» **Enunciado A**:
Liste todos os horários do dia que aparecem no relato.
» **Enunciado B**:
Reescreva o relato de "Minha mãe me" até "cobria o vidro.", inclusive, substituindo "alicate" por "tesourinha".
» **Enunciado C**:
Segundo o relato, de quanto para quanto a pena foi reduzida?

O que demarcava que eu vivia em uma penitenciária era o fato de que havia horário para tudo. A minha rotina era bem definida. Durante a semana, eu acordava às 7 horas e começava a jornada de trabalho às 8 horas. Tinha 15 minutos de pausa pela manhã. Ao meio-dia, almoçava junto com as outras detentas. Às 13 horas, voltava a trabalhar. O turno terminava às 16 horas. Às sextas feiras, o horário de trabalho terminava após o almoço. As tarefas que eu realizava eram, em geral, colar envelopes para empresas e embalar brindes para festas corporativas. Muitos bancos enviavam esses materiais para os presídios, assim tínhamos trabalho.

Fazíamos até churrasco aos domingos, comprávamos carne com o dinheiro que ganhávamos com esses trabalhos. Eu fiz amizades. Não havia brigas, todas se davam muito bem. Fiz amizade com outras mulheres que faziam tráfico de drogas, inclusive na mesma situação que eu, enganadas por homens. Mas conheci uma brasileira que traficava mesmo e não escondia. No dia em que fui embora, fizeram festa de despedida para mim.

Minha mãe me enviou um alicate e eu ganhava um dinheiro extra fazendo a unha de outras detentas. Meu quarto lotava de mulheres querendo se embelezar.

É interessante saber que alicate era permitido, mas chapinha para alisar cabelo e maquiagem não eram. Mas eu não queria ficar pálida. Eu molhava o lápis cera preto e vermelho, que ganhávamos para pintar mandalas, e passava nos lábios e nos olhos.

O que me deixava muito triste era sair no camburão algemada, em geral para as audiências. Eu não vi quase nada da Suíça, só o que consegui enxergar do buraquinho da película escura que cobria o vidro.

O trabalho e bom comportamento reduziram minha pena de 36 para 12 meses. Com o dinheiro que ganhei trabalhando na prisão, consegui juntar 20 mil reais. Cerca de 60% do montante era guardado para a presa disponibilizar ao fim do período. Foi uma boa ajuda para recomeçar minha vida no Brasil.”

» **Linhas listadas**:
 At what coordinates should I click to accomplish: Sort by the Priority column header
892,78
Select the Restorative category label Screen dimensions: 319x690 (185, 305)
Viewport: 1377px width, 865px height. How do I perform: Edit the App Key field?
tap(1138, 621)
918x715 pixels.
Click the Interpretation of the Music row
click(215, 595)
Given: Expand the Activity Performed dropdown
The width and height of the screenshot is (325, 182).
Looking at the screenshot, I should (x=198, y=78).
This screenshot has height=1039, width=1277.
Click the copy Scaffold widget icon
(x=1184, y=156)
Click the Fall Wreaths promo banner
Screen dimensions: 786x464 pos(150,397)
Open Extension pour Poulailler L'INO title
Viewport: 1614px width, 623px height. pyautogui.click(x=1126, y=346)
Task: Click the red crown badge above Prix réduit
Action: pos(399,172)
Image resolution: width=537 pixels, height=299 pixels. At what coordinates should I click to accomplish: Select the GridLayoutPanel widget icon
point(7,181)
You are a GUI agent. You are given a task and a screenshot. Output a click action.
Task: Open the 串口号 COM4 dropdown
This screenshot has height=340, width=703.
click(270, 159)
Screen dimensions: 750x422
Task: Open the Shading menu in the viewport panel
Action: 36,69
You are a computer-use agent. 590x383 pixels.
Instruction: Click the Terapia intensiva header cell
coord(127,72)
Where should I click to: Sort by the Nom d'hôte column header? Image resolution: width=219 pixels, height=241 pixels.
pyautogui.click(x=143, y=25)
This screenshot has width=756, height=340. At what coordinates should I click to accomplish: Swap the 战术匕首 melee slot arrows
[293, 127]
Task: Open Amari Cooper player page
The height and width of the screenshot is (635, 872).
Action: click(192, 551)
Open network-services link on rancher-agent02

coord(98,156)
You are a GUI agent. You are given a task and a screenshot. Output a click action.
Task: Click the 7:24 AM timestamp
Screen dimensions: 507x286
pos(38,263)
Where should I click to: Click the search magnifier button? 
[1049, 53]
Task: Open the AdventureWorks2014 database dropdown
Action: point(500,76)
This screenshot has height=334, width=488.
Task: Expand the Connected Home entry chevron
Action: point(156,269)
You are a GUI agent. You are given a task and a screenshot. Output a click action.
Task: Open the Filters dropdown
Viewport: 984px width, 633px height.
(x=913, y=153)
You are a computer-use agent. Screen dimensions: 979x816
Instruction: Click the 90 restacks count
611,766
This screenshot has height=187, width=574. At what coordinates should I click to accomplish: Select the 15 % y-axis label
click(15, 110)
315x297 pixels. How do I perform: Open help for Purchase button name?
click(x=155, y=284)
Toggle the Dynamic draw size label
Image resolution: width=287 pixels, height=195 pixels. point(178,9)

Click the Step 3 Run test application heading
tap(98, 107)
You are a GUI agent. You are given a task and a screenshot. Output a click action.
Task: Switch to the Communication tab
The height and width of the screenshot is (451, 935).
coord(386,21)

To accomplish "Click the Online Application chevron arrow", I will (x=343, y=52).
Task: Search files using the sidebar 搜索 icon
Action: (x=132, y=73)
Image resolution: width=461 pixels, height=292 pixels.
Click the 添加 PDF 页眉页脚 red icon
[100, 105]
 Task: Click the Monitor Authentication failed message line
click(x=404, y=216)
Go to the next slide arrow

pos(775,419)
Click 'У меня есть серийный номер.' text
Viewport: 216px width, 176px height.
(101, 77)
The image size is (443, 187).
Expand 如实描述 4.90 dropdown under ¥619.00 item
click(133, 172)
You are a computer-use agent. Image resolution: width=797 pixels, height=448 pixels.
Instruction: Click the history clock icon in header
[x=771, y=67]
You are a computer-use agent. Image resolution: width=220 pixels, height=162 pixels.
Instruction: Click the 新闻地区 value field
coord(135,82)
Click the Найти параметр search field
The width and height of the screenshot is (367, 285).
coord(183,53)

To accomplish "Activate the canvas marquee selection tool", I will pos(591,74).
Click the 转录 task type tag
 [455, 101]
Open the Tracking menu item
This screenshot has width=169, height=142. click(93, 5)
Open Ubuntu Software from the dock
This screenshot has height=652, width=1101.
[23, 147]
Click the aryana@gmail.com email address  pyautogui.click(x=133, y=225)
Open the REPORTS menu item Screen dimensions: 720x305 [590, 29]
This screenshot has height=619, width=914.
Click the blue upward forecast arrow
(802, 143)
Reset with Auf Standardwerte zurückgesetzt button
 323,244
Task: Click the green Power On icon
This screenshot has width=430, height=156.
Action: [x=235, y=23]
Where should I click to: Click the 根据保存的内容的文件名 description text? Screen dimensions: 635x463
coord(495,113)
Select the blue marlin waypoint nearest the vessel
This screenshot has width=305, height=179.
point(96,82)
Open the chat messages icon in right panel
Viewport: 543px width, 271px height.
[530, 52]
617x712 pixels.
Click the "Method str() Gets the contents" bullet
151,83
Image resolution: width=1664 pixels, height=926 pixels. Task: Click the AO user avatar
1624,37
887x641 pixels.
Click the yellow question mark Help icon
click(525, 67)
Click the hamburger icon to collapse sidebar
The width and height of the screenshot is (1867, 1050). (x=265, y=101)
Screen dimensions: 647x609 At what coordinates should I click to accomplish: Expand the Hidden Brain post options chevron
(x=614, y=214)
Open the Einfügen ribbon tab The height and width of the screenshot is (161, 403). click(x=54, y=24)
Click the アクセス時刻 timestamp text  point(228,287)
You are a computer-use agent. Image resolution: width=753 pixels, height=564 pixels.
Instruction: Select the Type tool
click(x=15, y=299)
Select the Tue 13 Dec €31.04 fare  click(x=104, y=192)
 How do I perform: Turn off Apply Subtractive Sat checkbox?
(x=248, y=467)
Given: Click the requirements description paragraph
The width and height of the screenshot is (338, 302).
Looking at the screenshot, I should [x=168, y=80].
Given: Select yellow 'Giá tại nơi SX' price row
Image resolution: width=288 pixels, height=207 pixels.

» **Resposta final A**:
7 horas, 8 horas, meio-dia, 13 horas e 16 horas.

» **Resposta final B**:
Minha mãe me enviou um tesourinha e eu ganhava um dinheiro extra fazendo a unha de outras detentas. Meu quarto lotava de mulheres querendo se embelezar.

É interessante saber que tesourinha era permitido, mas chapinha para alisar cabelo e maquiagem não eram. Mas eu não queria ficar pálida. Eu molhava o lápis cera preto e vermelho, que ganhávamos para pintar mandalas, e passava nos lábios e nos olhos.

O que me deixava muito triste era sair no camburão algemada, em geral para as audiências. Eu não vi quase nada da Suíça, só o que consegui enxergar do buraquinho da película escura que cobria o vidro.

» **Resposta final C**:
De 36 para 12 meses.